Using the crux of Dia De Los Muertos the plot alleges that the bodies of the family are doomed to walk the earth having had no feast and no proper burial to settle them. It’s up to Renee and Michael to stop them and solve their murder to boot—that’s a lot to ask for from a pair just starting out in a new relationship!

Let’s just get it right out there; DAWN OF THE LIVING DEAD is bad. Not bad in a good way, just plain bad. Bad in the way that makes me want to actually return from the dead to munch on the flesh of the filmmakers who made it. It also bugs me that someone changed the title of this film. Look guys…DAWN OF THE LIVING DEAD just tells me right off the bat that no one gives a shit about this film. CURSE OF THE MAYA is intriguing. It makes no difference that it’s the same terrible movie with a different title—CURSE OF THE MAYA makes me want to rent the thing. All the new title does is make me wish someone would give George Romero more cash to make another movie. And that’s just bad marketing. You guys should want me to give you the money…not George!

One good thing that this flick has going for it, is that the guys who made it didn’t skimp on the guts and gore. Sure, it takes 24 minutes before anyone gets their gullet ripped open, but, when they do it’s all the intestine chewing glory that one wants and craves from a zombie flick.

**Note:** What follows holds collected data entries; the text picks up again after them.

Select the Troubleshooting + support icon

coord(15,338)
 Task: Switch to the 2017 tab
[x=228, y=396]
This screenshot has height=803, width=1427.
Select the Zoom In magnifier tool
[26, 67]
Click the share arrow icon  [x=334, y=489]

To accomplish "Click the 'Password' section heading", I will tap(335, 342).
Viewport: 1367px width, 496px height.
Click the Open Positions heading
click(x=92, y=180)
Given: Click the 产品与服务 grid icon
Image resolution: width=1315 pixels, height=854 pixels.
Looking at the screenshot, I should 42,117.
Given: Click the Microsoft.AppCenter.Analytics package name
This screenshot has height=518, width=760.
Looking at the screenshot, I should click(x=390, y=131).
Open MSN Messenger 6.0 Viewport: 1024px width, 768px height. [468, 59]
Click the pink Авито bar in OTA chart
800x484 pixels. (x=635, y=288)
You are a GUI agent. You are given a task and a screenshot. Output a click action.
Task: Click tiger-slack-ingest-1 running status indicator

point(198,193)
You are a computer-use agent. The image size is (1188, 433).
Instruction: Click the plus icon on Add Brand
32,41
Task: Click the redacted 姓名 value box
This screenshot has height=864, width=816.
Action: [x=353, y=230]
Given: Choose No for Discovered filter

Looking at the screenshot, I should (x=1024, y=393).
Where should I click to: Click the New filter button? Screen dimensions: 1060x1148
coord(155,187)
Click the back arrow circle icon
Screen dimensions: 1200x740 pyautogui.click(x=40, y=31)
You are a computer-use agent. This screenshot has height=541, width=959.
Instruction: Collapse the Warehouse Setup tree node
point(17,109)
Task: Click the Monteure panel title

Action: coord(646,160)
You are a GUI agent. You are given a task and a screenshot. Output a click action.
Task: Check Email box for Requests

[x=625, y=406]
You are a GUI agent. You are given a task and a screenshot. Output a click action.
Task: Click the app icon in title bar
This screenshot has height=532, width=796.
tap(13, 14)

Oh yeah, the make-up effects on the undead clan are reasonably well done too which almost makes up for the unnecessary and unexplained CGI that director Heavener employs.

So, on that note, I guess the production budget wasn’t entirely expended on film stock and D-list celebrities. That must say something to someone about the artistic integrity of this production but I don’t know who that person is, and frankly I’d be a little scared to run into ‘em in a dark alley. DAWN OF THE LIVING DEAD’s best attribute is the poster art/DVD cover. And in the world of low-budget zombie films, sometimes the best thing you can ask for is some solid guts and some good key art. In that respect the film exceeds expectations—even as it fails in every other regard.